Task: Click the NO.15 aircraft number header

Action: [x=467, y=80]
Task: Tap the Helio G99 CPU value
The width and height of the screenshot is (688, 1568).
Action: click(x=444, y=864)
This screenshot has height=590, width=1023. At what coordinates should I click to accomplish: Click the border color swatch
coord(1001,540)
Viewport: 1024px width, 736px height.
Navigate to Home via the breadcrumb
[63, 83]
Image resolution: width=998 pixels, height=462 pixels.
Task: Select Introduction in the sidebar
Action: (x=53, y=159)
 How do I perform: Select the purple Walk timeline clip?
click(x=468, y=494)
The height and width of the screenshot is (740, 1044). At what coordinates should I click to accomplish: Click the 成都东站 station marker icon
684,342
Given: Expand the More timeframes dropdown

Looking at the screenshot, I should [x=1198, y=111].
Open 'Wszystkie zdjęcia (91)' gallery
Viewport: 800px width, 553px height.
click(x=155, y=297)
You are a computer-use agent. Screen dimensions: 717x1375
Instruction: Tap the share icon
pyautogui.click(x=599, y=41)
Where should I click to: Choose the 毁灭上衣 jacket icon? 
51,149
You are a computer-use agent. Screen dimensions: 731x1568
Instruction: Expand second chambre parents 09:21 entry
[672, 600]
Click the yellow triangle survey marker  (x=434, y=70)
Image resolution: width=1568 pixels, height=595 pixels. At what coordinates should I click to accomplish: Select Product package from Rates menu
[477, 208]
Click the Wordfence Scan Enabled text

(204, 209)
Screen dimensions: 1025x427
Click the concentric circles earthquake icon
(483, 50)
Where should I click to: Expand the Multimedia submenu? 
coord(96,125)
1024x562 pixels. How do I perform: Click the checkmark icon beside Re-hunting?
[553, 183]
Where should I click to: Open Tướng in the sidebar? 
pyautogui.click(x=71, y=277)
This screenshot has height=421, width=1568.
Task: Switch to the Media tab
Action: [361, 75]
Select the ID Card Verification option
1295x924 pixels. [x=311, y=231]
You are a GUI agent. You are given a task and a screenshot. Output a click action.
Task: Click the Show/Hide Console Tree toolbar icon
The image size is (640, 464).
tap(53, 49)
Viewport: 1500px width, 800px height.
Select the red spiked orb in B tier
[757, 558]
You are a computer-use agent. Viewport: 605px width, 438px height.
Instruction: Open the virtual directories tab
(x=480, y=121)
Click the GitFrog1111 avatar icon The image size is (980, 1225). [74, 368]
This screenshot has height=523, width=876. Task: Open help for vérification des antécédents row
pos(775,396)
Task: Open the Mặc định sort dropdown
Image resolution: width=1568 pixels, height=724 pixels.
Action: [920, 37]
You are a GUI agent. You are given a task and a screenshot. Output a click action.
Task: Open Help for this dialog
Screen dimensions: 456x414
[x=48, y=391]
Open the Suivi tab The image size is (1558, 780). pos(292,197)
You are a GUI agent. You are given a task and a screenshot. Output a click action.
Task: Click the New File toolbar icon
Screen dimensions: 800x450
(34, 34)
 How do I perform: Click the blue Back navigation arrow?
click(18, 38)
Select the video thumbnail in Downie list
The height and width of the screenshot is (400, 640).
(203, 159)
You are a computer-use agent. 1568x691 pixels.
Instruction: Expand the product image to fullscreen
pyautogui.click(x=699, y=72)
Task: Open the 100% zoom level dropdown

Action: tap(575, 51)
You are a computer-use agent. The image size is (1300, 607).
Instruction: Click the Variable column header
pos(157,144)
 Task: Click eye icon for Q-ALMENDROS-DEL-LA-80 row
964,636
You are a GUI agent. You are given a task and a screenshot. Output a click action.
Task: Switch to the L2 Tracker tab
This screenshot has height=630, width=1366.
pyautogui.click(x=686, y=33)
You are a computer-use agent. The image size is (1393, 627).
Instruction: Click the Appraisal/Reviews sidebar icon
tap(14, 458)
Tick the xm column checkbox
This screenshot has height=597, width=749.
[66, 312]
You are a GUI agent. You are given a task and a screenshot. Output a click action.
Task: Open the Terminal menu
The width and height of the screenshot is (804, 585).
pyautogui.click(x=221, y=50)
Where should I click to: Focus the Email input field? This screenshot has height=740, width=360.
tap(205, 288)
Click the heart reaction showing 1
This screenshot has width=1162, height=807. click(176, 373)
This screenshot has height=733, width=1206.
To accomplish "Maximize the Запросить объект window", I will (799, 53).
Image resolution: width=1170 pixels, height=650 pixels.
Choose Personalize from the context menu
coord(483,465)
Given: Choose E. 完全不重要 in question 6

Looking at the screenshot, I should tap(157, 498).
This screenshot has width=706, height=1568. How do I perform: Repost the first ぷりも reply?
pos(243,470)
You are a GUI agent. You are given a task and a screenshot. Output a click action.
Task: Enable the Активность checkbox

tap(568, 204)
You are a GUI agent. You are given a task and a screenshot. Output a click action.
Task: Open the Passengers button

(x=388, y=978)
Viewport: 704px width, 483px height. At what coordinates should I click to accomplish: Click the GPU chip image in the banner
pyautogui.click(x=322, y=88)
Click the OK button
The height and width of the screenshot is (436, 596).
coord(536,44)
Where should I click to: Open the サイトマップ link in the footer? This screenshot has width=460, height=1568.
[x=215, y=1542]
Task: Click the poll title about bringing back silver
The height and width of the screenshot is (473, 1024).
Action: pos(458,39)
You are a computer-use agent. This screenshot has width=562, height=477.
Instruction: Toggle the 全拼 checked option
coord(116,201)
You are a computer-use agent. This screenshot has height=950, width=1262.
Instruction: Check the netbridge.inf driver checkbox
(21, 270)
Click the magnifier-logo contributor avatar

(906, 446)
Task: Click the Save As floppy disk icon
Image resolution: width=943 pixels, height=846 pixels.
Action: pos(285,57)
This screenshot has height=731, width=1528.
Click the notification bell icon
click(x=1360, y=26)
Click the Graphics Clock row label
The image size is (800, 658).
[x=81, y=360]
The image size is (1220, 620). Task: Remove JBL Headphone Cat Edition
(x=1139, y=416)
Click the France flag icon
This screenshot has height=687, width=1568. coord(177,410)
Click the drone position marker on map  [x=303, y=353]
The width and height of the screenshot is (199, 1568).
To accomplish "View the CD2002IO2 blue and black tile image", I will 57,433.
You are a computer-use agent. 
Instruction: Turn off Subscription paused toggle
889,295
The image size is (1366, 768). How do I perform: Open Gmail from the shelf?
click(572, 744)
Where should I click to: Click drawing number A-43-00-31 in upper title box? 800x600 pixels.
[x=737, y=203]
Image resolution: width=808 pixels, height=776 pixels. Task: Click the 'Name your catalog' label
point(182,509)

WHAT TO WORK ON
The answer must be every line from the records above that contains the word "toolbar", copied in full.

SOLUTION FOR THIS PROBLEM
Task: Click the Show/Hide Console Tree toolbar icon
Task: Click the New File toolbar icon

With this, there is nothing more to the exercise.